A presença da Joesley Batista na Venezuela ganhou novos contornos nos bastidores do setor de energia e da diplomacia brasileira.
Desde 2024, a J&F, grupo controlado pelos irmãos Joesley Batista e Wesley Batista, é proprietária de poços de petróleo na Venezuela, uma operação que, embora confirmada, permanece cercada por informações limitadas.
O que chama atenção não é apenas o investimento em um País marcado por instabilidade política e sanções internacionais, mas o grau de confidencialidade que envolve a atuação do conglomerado brasileiro no setor energético venezuelano.

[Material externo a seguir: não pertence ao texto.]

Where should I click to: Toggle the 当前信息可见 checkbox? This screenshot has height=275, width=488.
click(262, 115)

Joesley Batista e o petróleo na Venezuela: o que se sabe
A entrada da J&F no mercado de exploração de petróleo na Venezuela ocorreu de forma discreta. Não há, até o momento, detalhes públicos sobre volumes produzidos, parceiros locais ou projeções financeiras do negócio.
O silêncio não é casual. Parte relevante das informações está protegida por sigilo diplomático, imposto pelo Itamaraty sobre comunicações oficiais envolvendo o tema.

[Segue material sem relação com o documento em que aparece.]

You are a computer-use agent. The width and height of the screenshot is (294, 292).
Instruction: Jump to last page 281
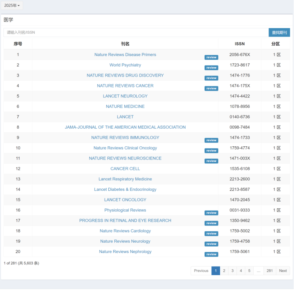(x=270, y=271)
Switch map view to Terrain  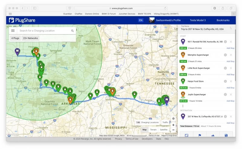click(x=153, y=130)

Encontro com Maduro e influência política
Em novembro, Joesley esteve em Caracas em uma visita que extrapolou o campo empresarial. O empresário foi recebido pelo então presidente Nicolás Maduro, em meio a um momento de forte tensão internacional.
Segundo relatos de bastidores, Joesley tentou convencer Maduro a deixar o poder antes de um eventual endurecimento das ações dos Estados Unidos, liderados pelo então presidente Donald Trump. O simples fato de ter acesso direto ao chefe do Executivo venezuelano foi interpretado como sinal de prestígio e influência.
Sigilo do Itamaraty trava acesso a informações
As tratativas envolvendo a J&F na Venezuela não ficaram restritas ao plano privado. O Itamaraty decretou sigilo de cinco anos sobre telegramas diplomáticos trocados com a embaixada brasileira no País.
A existência desse bloqueio veio a público após revelação da jornalista Malu Gaspar, no ano passado. Desde então, pouco avançou o esclarecimento sobre o papel do governo brasileiro nas negociações ou sobre eventuais riscos geopolíticos associados à operação.
Energia, geopolítica e negócios sob reserva
A combinação entre petróleo na Venezuela, diplomacia e grandes grupos empresariais brasileiros reforça como o setor de energia segue profundamente ligado à política internacional.
No caso da J&F, o investimento amplia a exposição do grupo a um ambiente de elevada incerteza institucional, ao mesmo tempo em que mantém sob reserva informações que seriam cruciais para o mercado, analistas e autoridades de controle.
Enquanto o sigilo diplomático permanecer em vigor, a atuação da J&F no petróleo venezuelano seguirá despertando mais perguntas do que respostas.